TASK ITEM
Write out exactly, and only, the lines from the one containing "PIA上野 (136, 2363)" through the last line of the listing below.

RAW DATA
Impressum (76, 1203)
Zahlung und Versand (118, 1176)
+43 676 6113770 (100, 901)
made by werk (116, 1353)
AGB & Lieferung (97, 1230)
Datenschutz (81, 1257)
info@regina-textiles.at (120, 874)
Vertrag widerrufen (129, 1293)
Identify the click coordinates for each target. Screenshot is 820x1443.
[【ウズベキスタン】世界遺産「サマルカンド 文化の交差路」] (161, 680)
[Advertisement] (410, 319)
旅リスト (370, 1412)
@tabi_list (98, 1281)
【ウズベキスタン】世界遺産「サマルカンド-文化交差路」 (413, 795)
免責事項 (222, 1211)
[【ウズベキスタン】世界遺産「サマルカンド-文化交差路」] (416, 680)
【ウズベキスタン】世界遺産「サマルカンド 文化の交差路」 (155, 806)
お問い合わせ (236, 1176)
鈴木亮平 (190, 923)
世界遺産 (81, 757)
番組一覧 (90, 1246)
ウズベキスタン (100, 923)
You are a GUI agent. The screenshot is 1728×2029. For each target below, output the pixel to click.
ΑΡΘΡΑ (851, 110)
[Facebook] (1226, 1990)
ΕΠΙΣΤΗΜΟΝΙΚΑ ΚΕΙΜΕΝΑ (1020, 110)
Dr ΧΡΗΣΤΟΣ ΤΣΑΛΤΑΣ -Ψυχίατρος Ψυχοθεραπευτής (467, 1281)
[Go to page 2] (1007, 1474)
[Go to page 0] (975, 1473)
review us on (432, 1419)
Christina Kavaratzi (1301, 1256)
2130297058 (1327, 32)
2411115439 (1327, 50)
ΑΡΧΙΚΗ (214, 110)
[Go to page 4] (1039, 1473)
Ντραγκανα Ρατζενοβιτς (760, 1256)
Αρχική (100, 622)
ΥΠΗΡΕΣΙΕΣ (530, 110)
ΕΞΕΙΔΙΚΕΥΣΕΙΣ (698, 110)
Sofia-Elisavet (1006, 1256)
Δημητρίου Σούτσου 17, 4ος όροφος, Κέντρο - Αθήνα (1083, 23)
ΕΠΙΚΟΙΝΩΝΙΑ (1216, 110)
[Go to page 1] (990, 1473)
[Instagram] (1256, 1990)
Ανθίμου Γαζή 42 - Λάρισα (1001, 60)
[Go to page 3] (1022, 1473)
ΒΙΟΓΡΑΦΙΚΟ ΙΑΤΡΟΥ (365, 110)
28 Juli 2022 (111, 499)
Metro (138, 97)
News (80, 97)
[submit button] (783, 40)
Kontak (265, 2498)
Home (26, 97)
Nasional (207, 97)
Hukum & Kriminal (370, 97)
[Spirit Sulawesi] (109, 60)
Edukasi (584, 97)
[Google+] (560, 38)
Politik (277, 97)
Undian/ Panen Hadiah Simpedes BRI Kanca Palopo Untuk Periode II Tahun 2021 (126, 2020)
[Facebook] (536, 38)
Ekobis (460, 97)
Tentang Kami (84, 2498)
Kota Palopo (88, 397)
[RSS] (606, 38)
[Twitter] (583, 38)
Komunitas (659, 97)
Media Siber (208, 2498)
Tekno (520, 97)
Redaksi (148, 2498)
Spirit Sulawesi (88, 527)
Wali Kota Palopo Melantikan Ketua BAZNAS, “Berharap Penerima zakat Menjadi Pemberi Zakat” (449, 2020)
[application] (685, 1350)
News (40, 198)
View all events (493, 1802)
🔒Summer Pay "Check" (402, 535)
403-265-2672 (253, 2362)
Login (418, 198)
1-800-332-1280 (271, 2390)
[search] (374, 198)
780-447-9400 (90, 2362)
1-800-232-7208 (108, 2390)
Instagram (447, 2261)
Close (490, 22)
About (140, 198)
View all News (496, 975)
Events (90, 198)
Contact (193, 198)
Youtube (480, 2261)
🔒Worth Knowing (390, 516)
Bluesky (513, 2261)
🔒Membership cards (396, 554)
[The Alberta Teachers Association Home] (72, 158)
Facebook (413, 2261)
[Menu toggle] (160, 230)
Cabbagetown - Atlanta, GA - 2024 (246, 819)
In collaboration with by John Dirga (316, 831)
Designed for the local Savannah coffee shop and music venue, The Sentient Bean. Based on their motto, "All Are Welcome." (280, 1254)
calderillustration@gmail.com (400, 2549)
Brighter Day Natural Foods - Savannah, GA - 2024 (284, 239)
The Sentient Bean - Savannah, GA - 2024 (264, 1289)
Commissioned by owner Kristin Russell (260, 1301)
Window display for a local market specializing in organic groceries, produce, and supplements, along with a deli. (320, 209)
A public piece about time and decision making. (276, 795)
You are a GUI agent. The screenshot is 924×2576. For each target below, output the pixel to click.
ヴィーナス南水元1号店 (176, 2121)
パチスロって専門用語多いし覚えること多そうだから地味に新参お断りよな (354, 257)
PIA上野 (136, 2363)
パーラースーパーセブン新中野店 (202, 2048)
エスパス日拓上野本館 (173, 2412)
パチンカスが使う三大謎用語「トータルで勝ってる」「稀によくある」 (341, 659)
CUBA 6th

REPLY
PIA上野 (136, 2363)
パーラースーパーセブン新中野店 (202, 2048)
エスパス日拓上野本館 (173, 2412)
パチンカスが使う三大謎用語「トータルで勝ってる」「稀によくある」 (341, 659)
CUBA 6th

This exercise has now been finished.